The news hit yesterday that three state legislators are proposing that state employees receive pay increases in the upcoming 2019 Legislative Session. And go figure— all three are Republicans. It was just last week that I predicted, in the aftermath of the recent 2018 elections, that we’d likely just see more of the same. So, I can’t say that I’m surprised. District 32’s legislators — Representatives Lisa Meier and Pat Heinert, together with Senator Dick Dever — are the brains behind the bill draft.
According to The Forum’s John Hageman, the bill proposes:
“… a $300 per month pay increase for ‘permanent state employees’ in the first year of the two-year budget cycle that begins in July 2019. They also floated an average 1 percent pay increase for the second year, but each employee’s raise would be based on their ‘documented performance.'”

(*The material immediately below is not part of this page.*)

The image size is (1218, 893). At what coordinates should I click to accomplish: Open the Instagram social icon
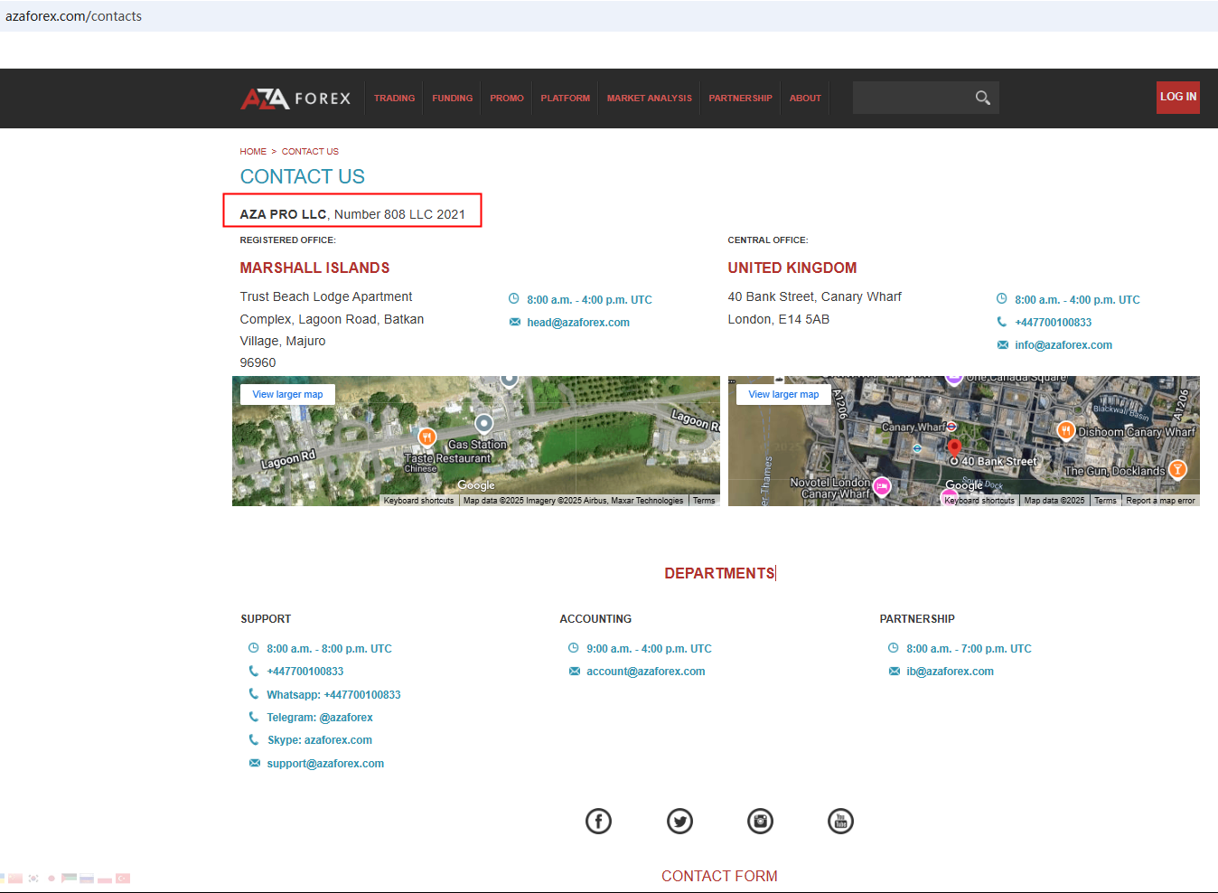[760, 821]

The justification for such a move? To make up for the fact that no increase was given during the 2017 Legislative Session. The cost? According to KFYR, it’ll be about $72 million over the next biennium. To put that figure into perspective, it represents nearly 10% of the $791 million figure the legislature raided from reserve funds last session to make the budget work.
A quick look at the Office of Management & Budget’s Increase History — from 1983 to the present — shows that years without pay raises have been few and far between. As you can see, there’s been just seven years since 1983 — a period of 35 years — that there’s been no increases.

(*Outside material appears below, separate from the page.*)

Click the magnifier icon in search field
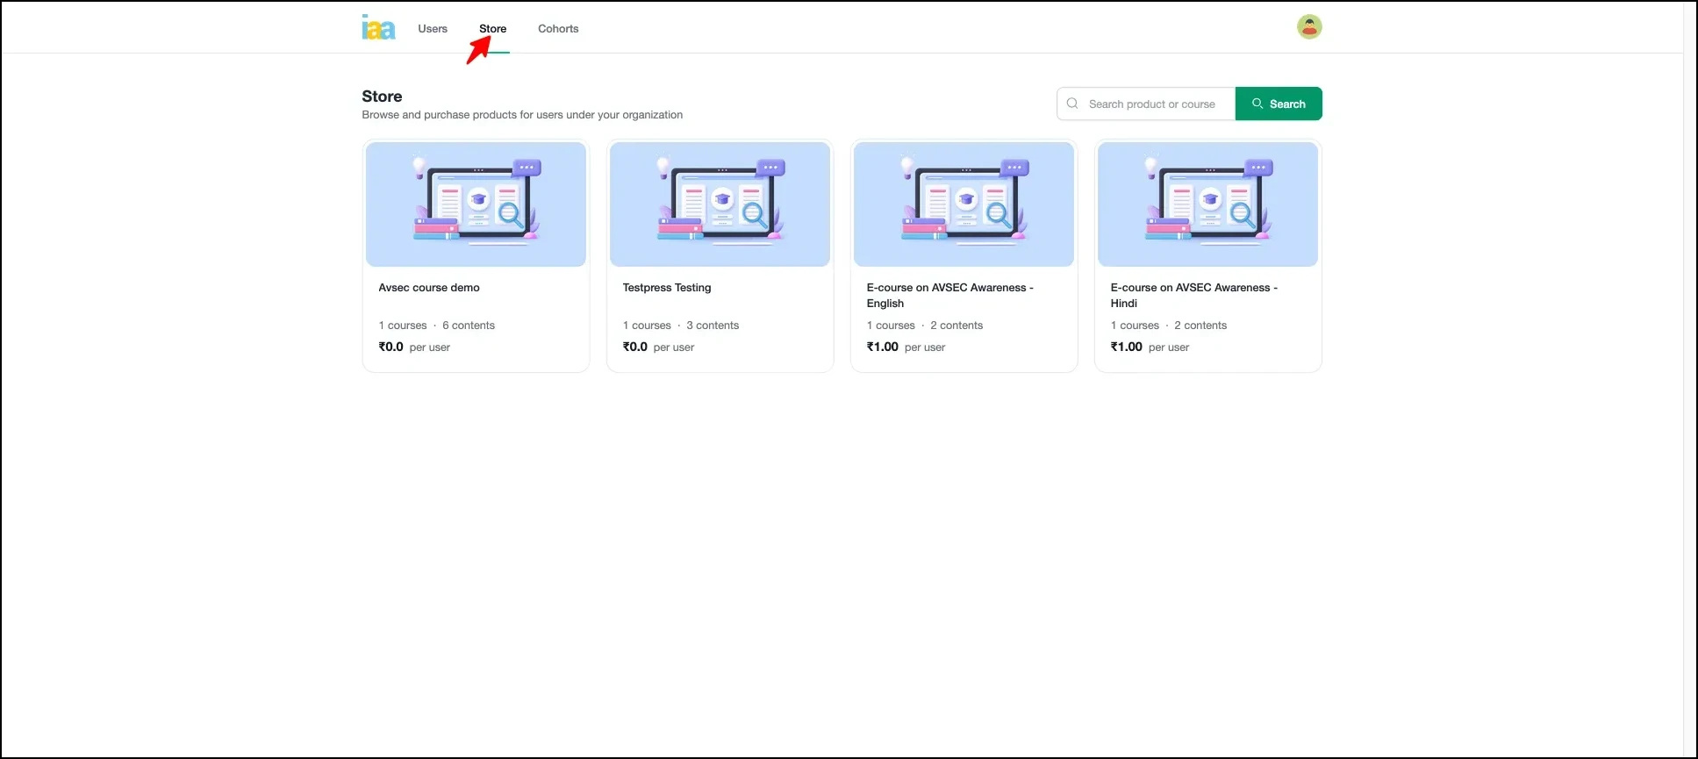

But this doesn’t tell the entire story. Let’s take a look at the group benefits package offered to state employees. Just to name a few, they include:
- Health insurance with the full premium paid by the state if the employee works 20 hours a week for 20 weeks a year.
- Life insurance with a basic benefit paid for by the state if the employee works 20 hours a week for 20 weeks a year.
- A retirement contribution of 14.12%, with the state contributing 11.12% and the employee 3%, when they work 20 hours a week for 20 weeks a year.
- Sick leave accrued at 8 hours per month with no maximum accumulations.
- 10 holidays paid per year.
- Annual leave at the rate of 8 to 16 hours accrued per month, with a maximum of 240 hours (30 days) to be carried beyond April 30th of each year. The rate is determined by years of service. A state employee whose been around for as long as Attorney General Wayne Stenehjem can earn as much as 168 hours (21 days) a year. One who falls in the Al Jaeger category of years of service can earn up to 192 hours (24 days) a year.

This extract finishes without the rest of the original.